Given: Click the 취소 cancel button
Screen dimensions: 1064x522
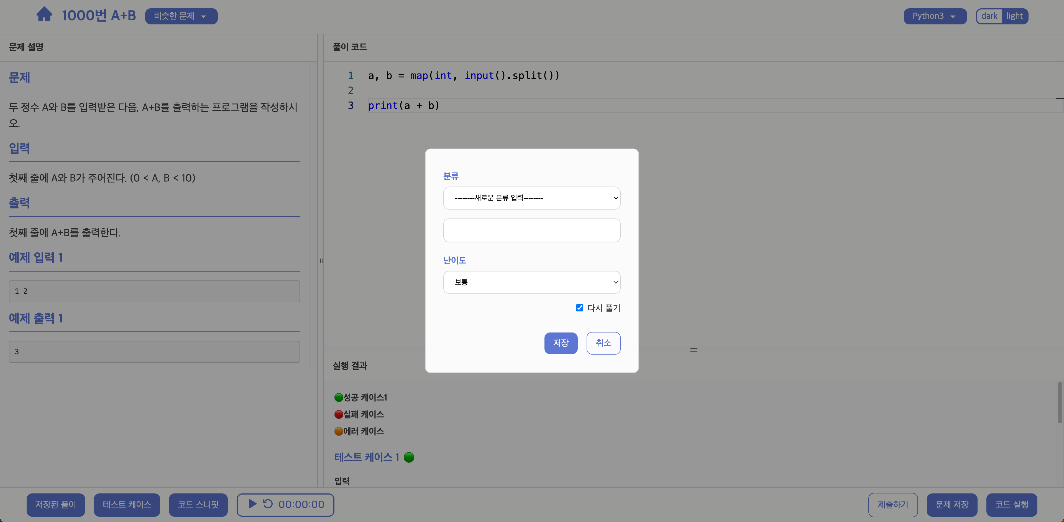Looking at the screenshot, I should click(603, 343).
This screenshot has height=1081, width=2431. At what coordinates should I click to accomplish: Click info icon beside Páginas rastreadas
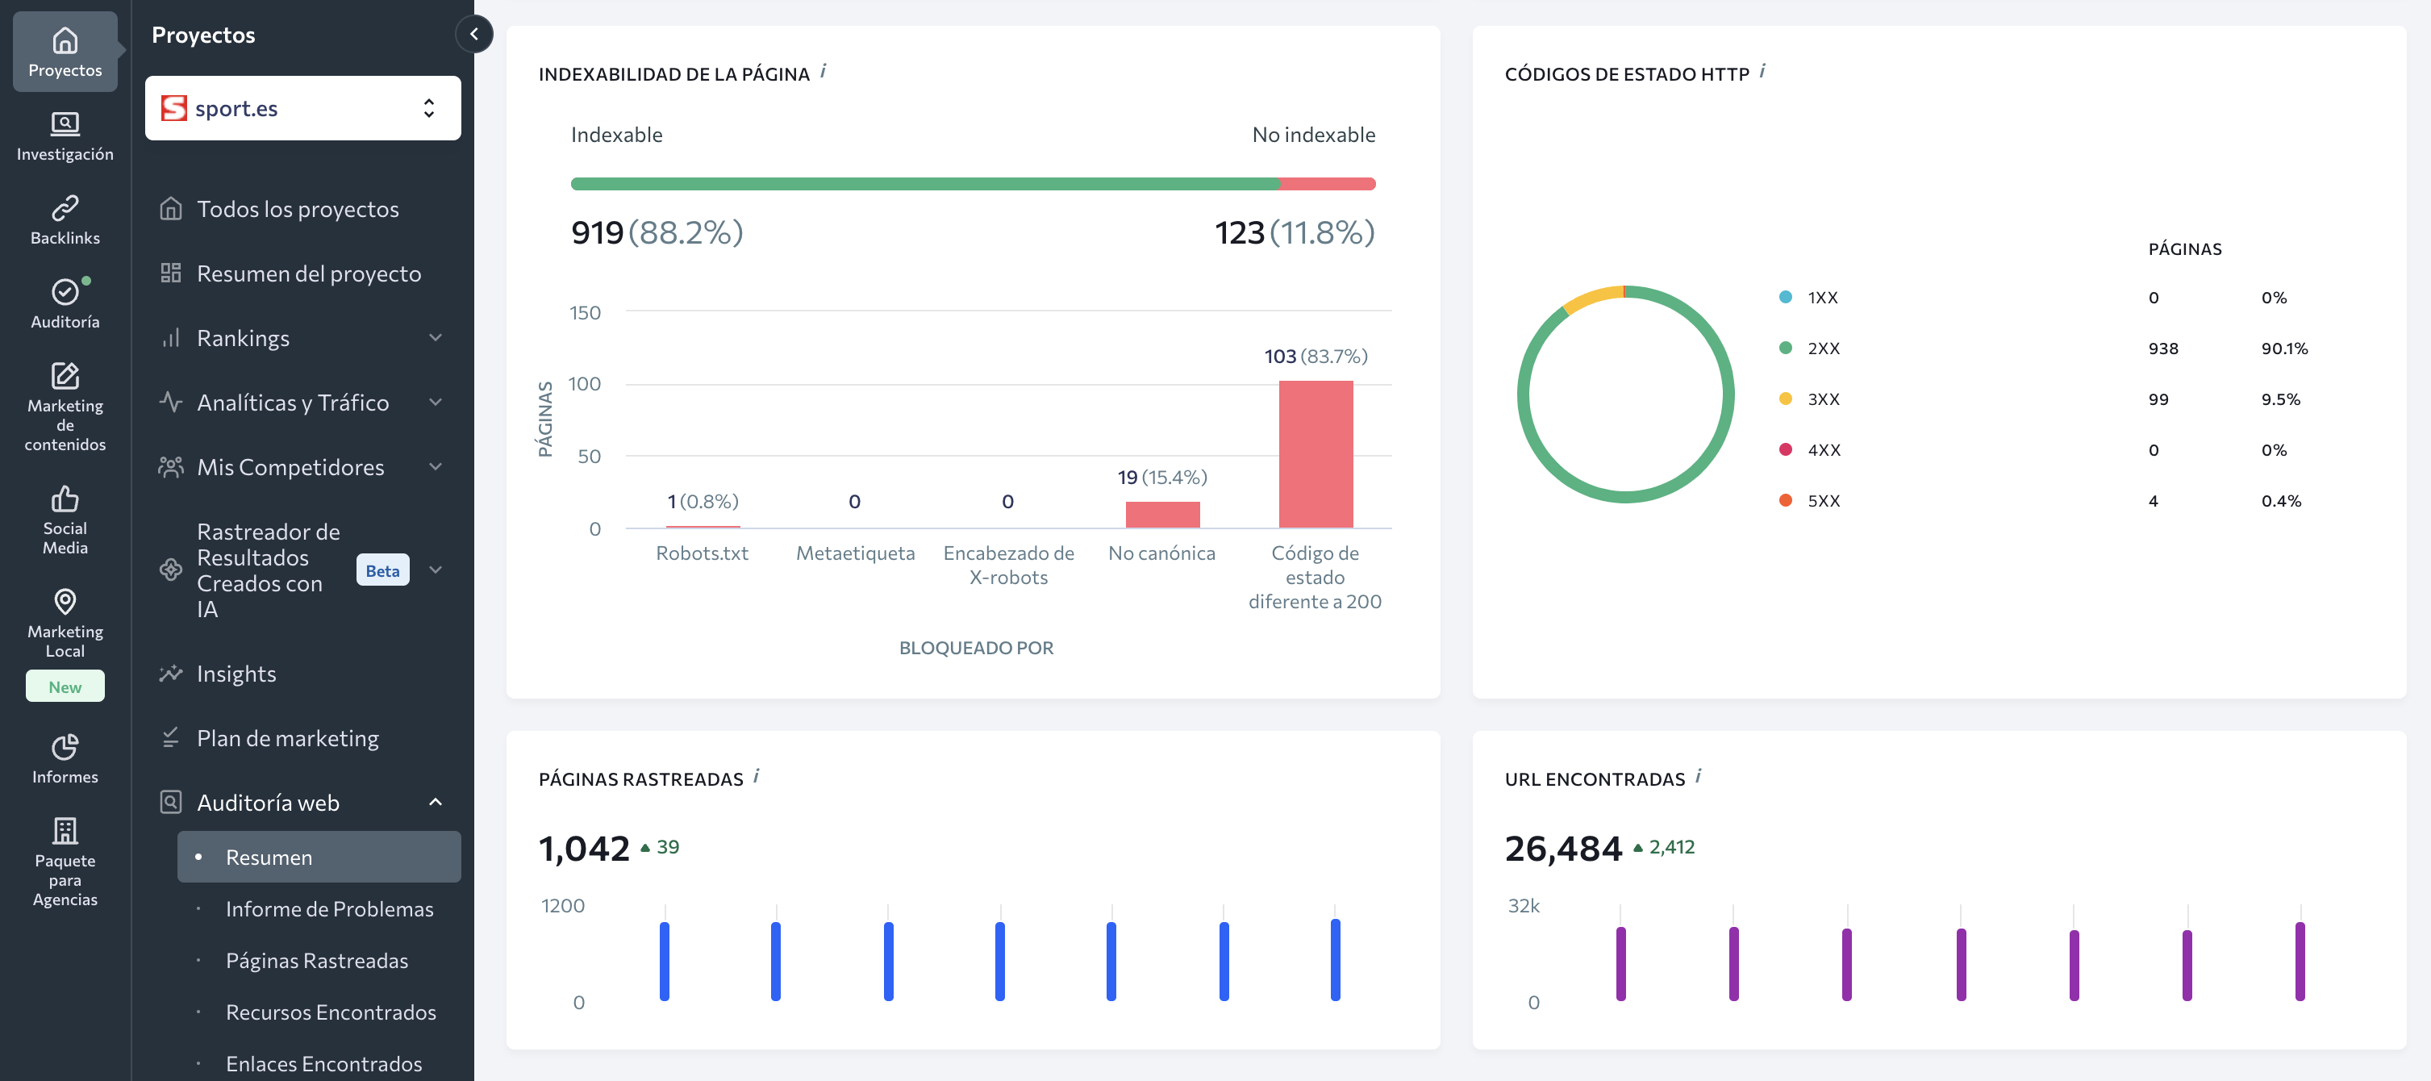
********
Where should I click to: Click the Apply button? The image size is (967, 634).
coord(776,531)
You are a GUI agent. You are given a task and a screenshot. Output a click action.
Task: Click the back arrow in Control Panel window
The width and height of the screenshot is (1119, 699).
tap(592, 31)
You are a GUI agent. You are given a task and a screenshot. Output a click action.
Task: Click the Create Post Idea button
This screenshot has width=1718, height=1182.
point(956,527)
********
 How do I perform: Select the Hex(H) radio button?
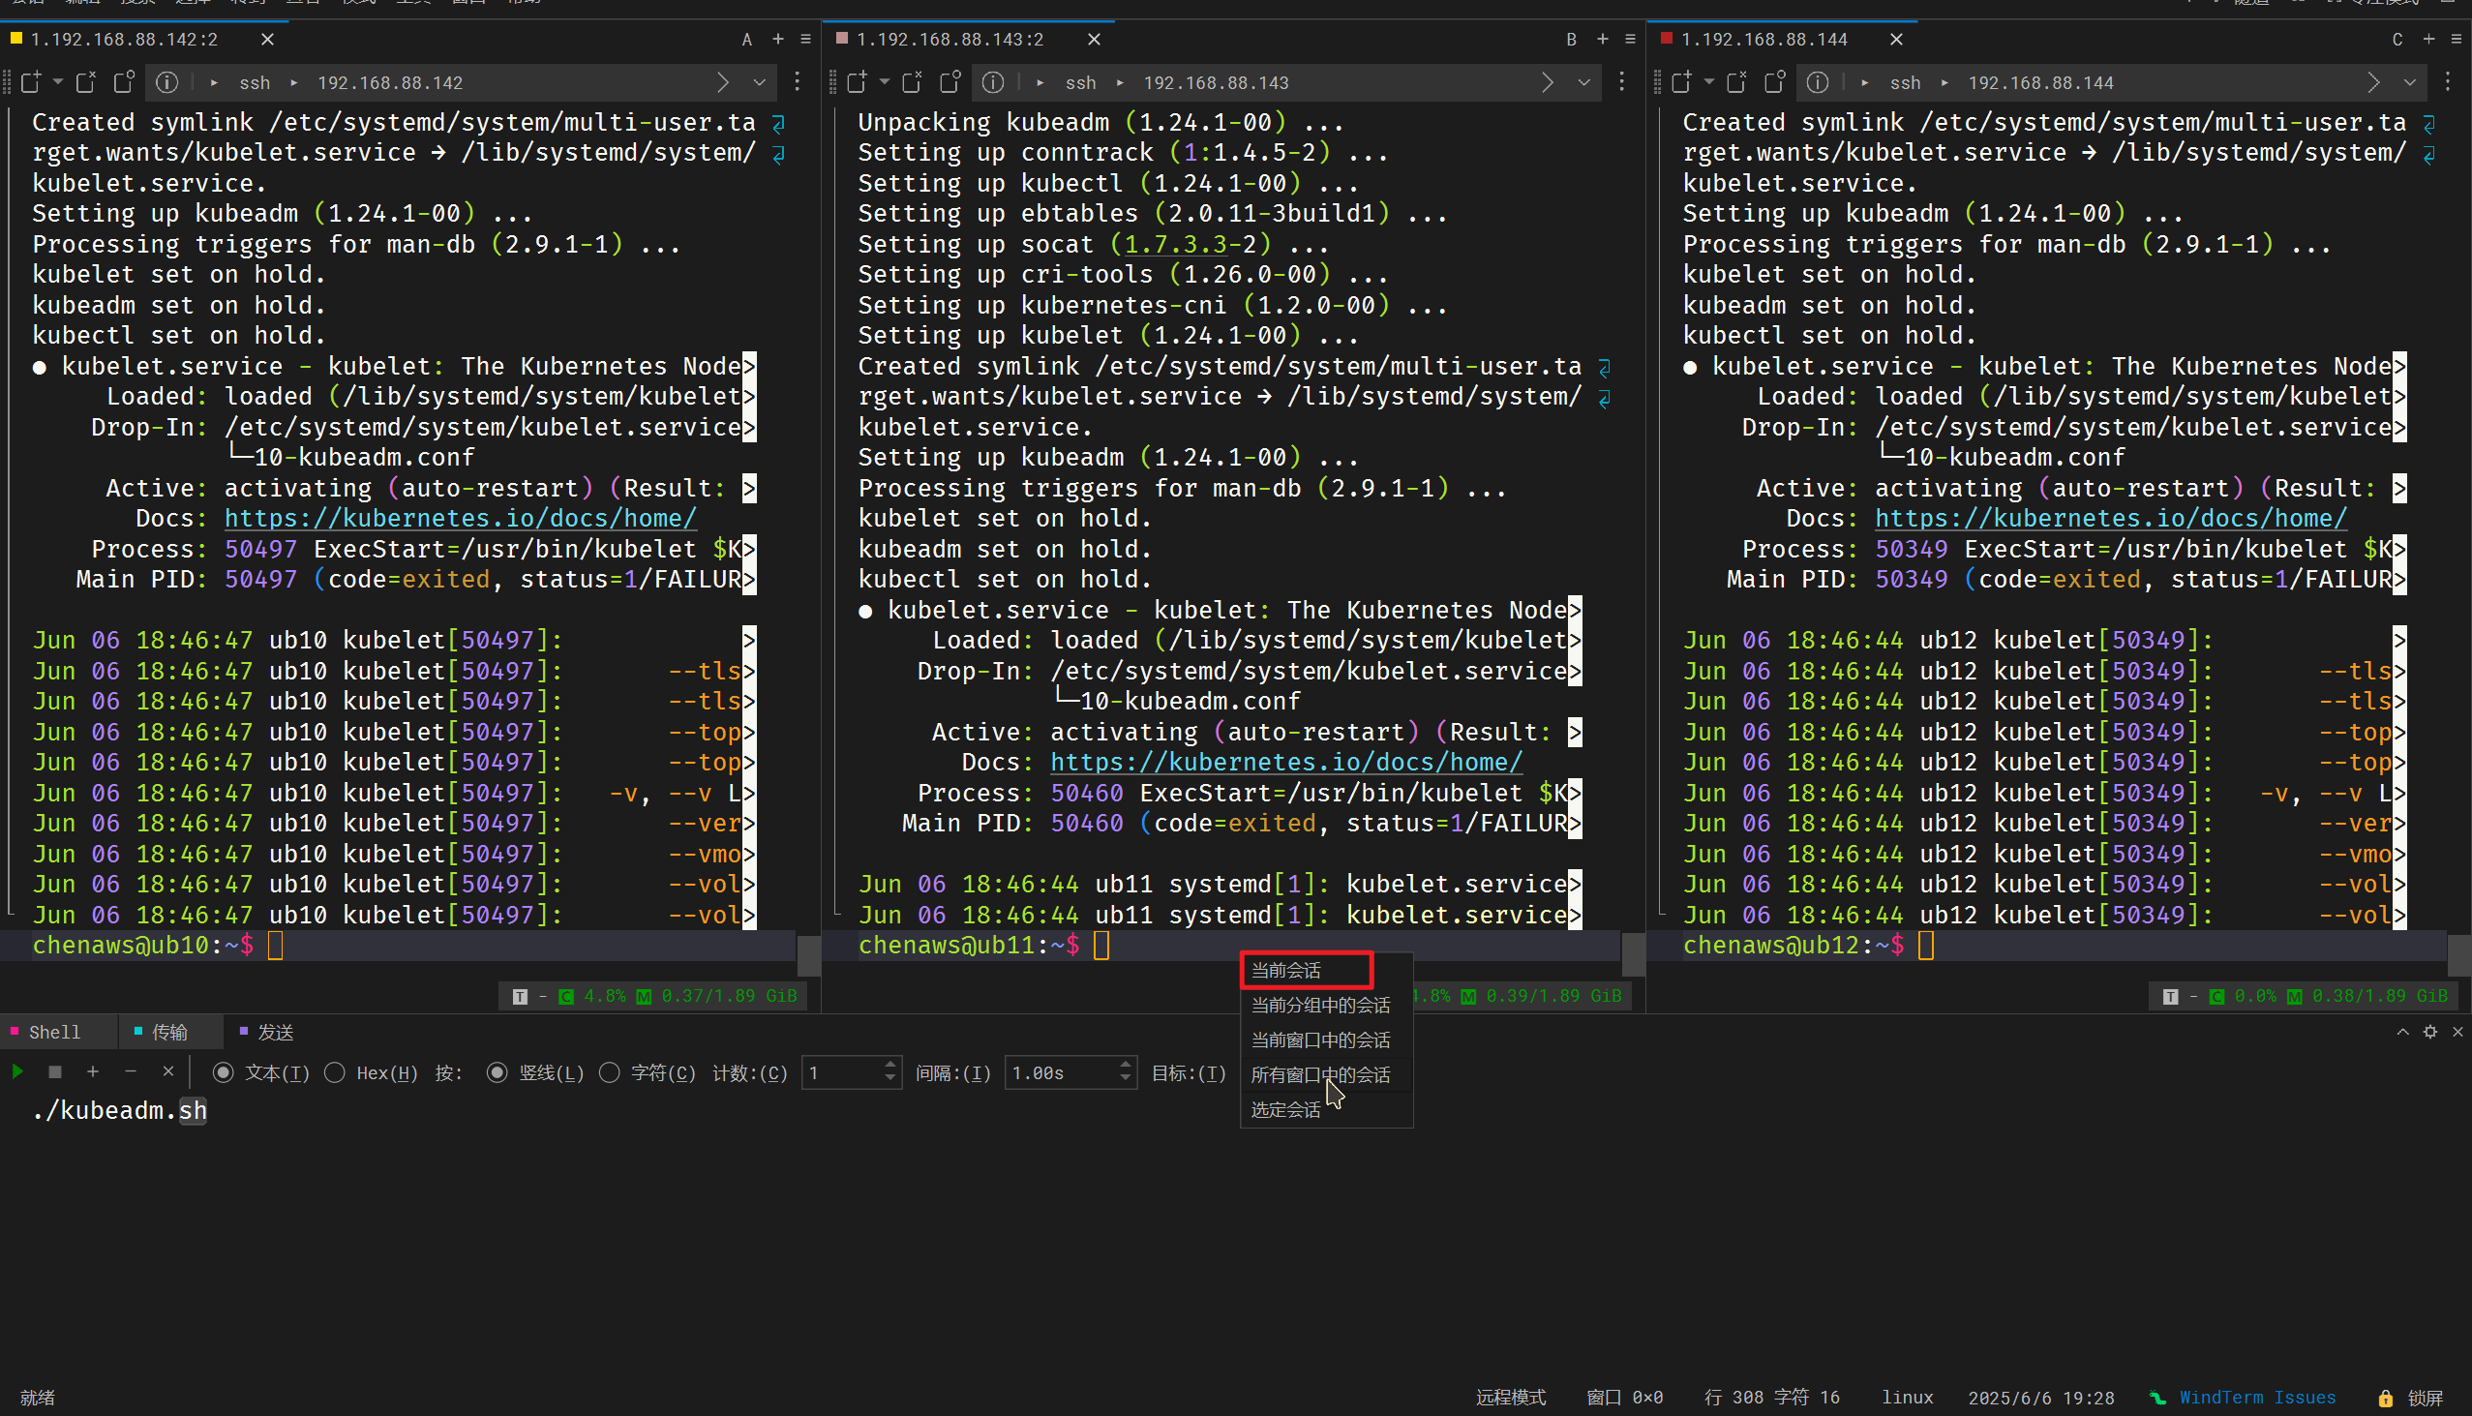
********
- _What is needed_
Within the listing above, print exactly the stretch beginning at the line that contains "Given: Click the 취소 cancel button" and finishing at the line that contains "This screenshot has height=1081, width=2431.", ends kept, pictures left out, and nothing more.

- _Answer for the task_
Given: Click the 취소 cancel button
Screen dimensions: 1064x522
Looking at the screenshot, I should click(603, 343).
This screenshot has height=1081, width=2431. At what coordinates should I click to accomplish: Click info icon beside Páginas rastreadas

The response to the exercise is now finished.